I had awesome pushback from a LinkedIn colleague on my recent post there. I appreciate resistance to my ideas because it means one of two things: either I made a good point badly, which means I need to correct the way I put something, or I made a bad point well—which means I personally need correcting…and if I’m receptive to that I’ll end up smarter than I had been. It’s a win-win.
My argument was that ISIS, like all terror movements, is pursuing political power rather than actual moral authority, and one proof lies in their murdering a humanitarian who was in the region to serve their fellow Arabs in need. My friend asked me what I had meant by this phrase: “No need to keep pretending it had anything to do with religion.”
He correctly observed, “For those who want to kill and behead the infidels, it is ALL ABOUT ISLAM.”
Yes, absolutely. There are some individuals who fervently support violence against innocents for their cause. When he was alive, I often startled people in my public speaking by saying that I admired bin Laden. Then I would elaborate and explain that in general, I admire self-sacrificing devotion to a cause…and who could argue that his forsaking vast wealth, comfort and safety was anything else? Of course, admiring his courage would not have prevented my killing him.
(By the way, if you’d like to read more about violent Jewish, Christian, Hindu and Buddhist extremists, jump to those links down near the end.)
I agree that for a hard core of ISIS, maybe most of ISIS, it is all about Islam according to their interpretation. There are True Believers among them. But there are also opportunists in every movement. When a criminal group has success, it attracts criminals.
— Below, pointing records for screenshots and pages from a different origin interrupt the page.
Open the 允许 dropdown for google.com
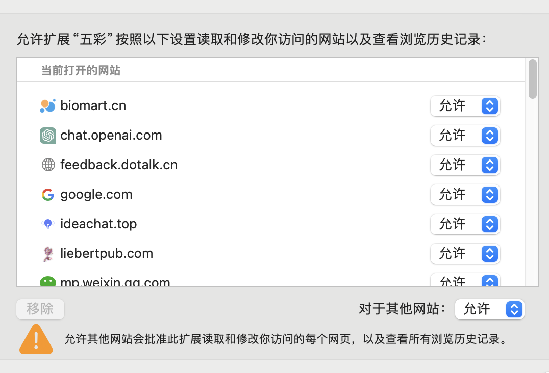This screenshot has height=373, width=549. pos(465,195)
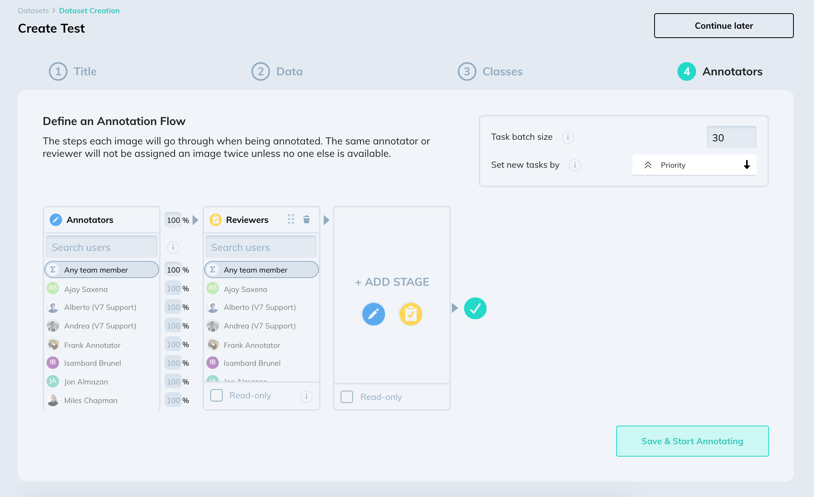Add annotate stage via blue pencil icon
814x497 pixels.
tap(373, 314)
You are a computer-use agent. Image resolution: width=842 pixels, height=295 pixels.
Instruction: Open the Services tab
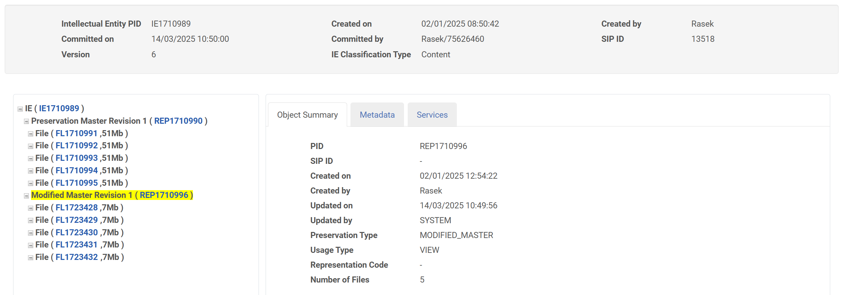[432, 115]
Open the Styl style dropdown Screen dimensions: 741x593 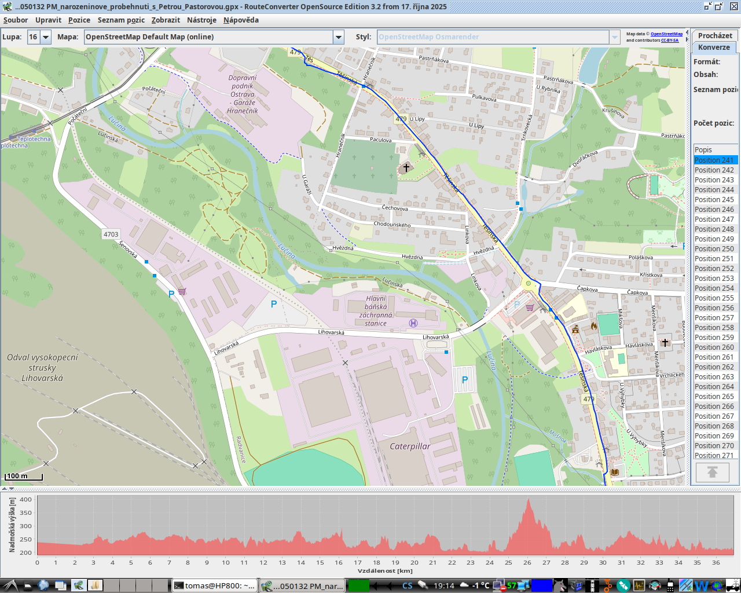click(x=614, y=37)
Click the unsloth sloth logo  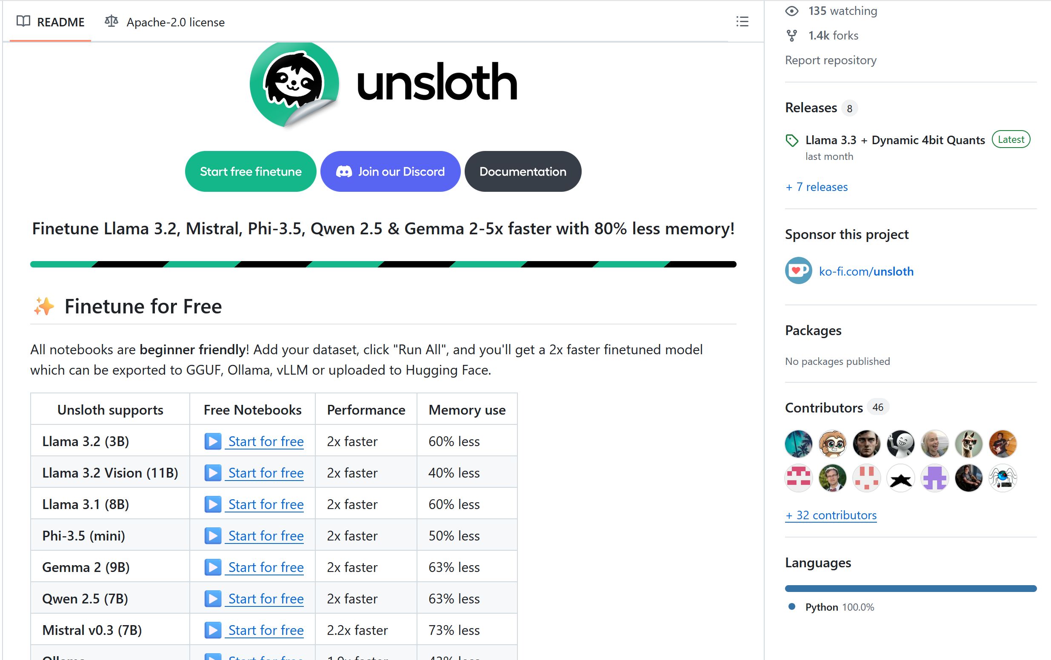coord(295,84)
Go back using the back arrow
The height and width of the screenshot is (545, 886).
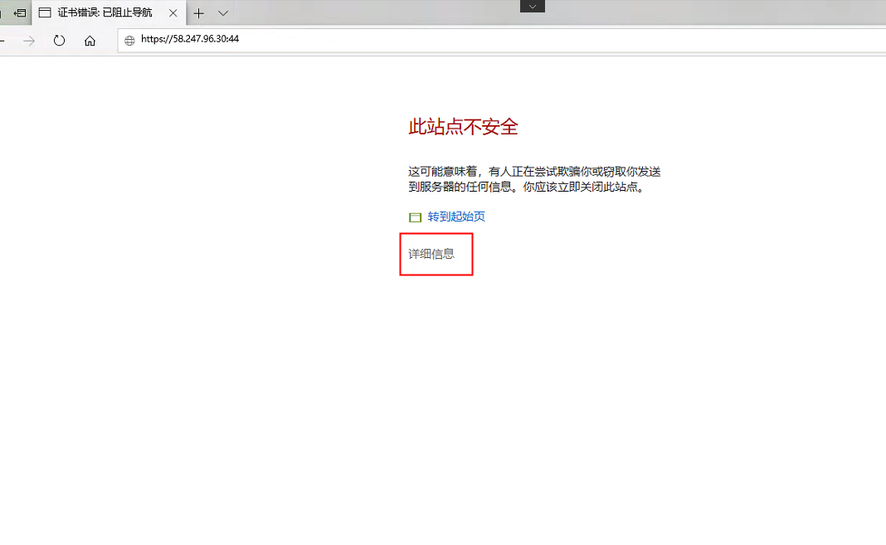(2, 40)
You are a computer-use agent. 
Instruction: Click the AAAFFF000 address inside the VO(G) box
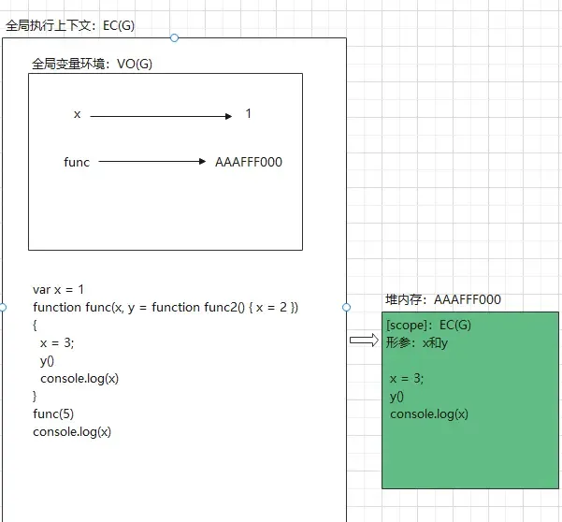[x=248, y=162]
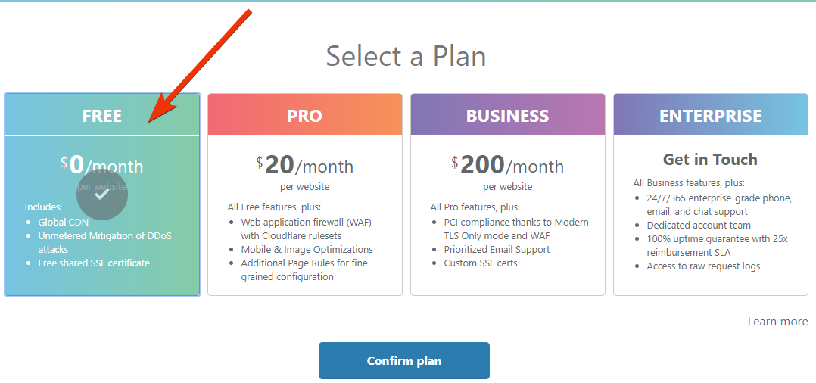Click the Dedicated account team item
The height and width of the screenshot is (383, 816).
tap(699, 226)
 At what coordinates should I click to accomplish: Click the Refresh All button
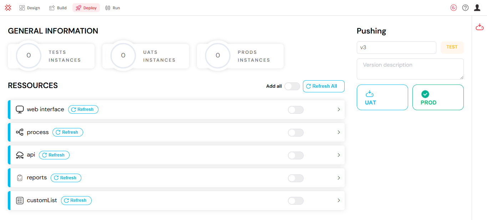point(324,86)
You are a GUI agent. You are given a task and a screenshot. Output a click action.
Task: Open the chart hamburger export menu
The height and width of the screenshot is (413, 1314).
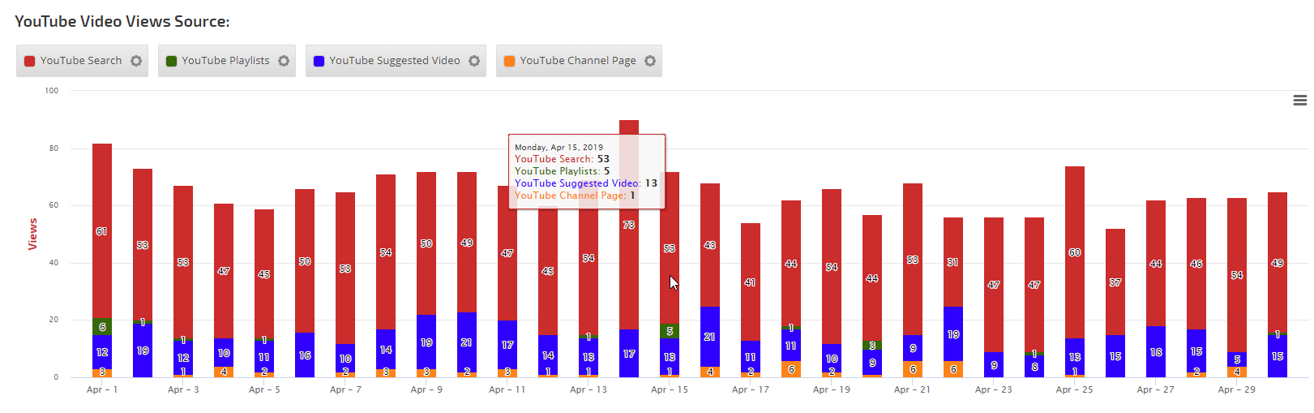1299,101

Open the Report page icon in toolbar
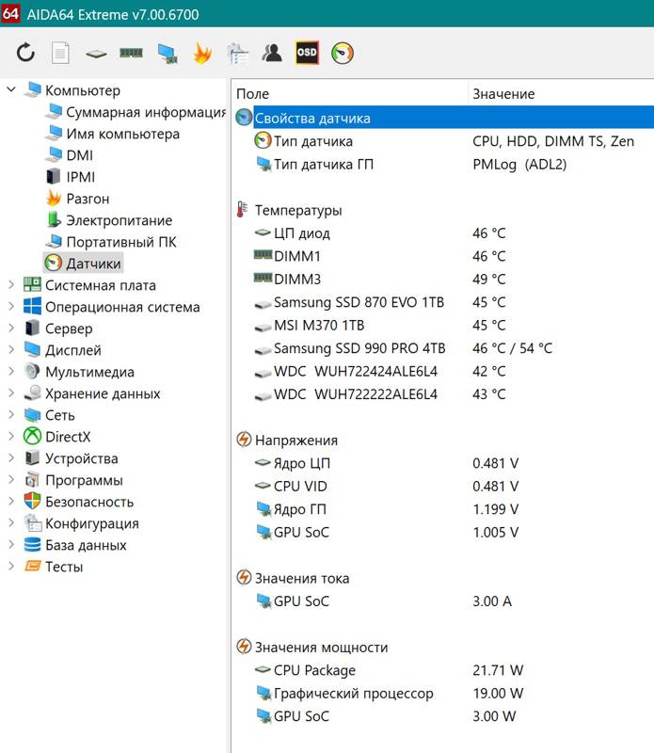60,54
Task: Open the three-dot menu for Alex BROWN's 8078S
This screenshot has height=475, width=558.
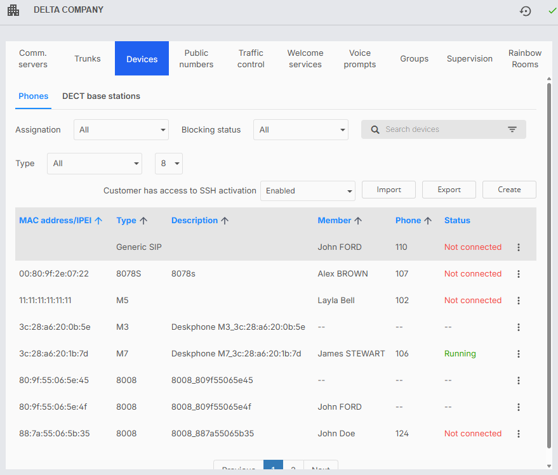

For some “terrorists” in a large organization there are other-than-idealistic motivations. I personally reviewed hundreds of detainee reports in Iraq, in which subjects insisted they’d only been fighting because it was the only paycheck available and the kids had to eat. (Card carrying Nazis and Soviets did the same, in their day. I have a couple of those actual cards.) And we KNOW there was a crisis of employment during the worst of the Iraq war; in some areas it was 70%.
Jihadi prisoners, on the other hand, fewer and farther between, were proud to say they had been killing infidels. It’s a self-proving population. When the jig is up and they’re locked up, they’re only too happy to identify themselves for what they are. It gives them loyalty points with God.
And in Afghanistan, many “Talibs” began their career facing an AK-47 and an infernal bargain at their own front door: join and serve as the one required conscript per household for God’s army, or watch a loved one be killed. What would you do?
Then there are the brutish fighters. The just-plain-criminals. Some boys just want to jump in on the winning side and shoot some guys in the head.
So when I say it’s not about religion, I realize it would be much more accurate to say that “in my opinion, it is the opinion of most Muslims around the world that violent Islamists do not practice true Islam.” Obviously the extremists say it’s about Islam, and certainly some of them believe it. Westboro believes traumatizing newly fatherless children is “about Christianity,” and the Christian movement who celebrate the killing of abortion providers feel the same.
The Jewish fighters who plot to hurry God along by destroying the Dome and its “animal Arabs” believe it is “about Judaism.”
Ultimately, in my worldview it’s important to both acknowledge and prevent the evil deeds of murderers, and simultaneously strengthen cooperation with those who can support those efforts. I believe global security in an era of unprecedented communication demands a reassessment of ALL our biases, and some very mature conversation. I believe we’re in that conversation now.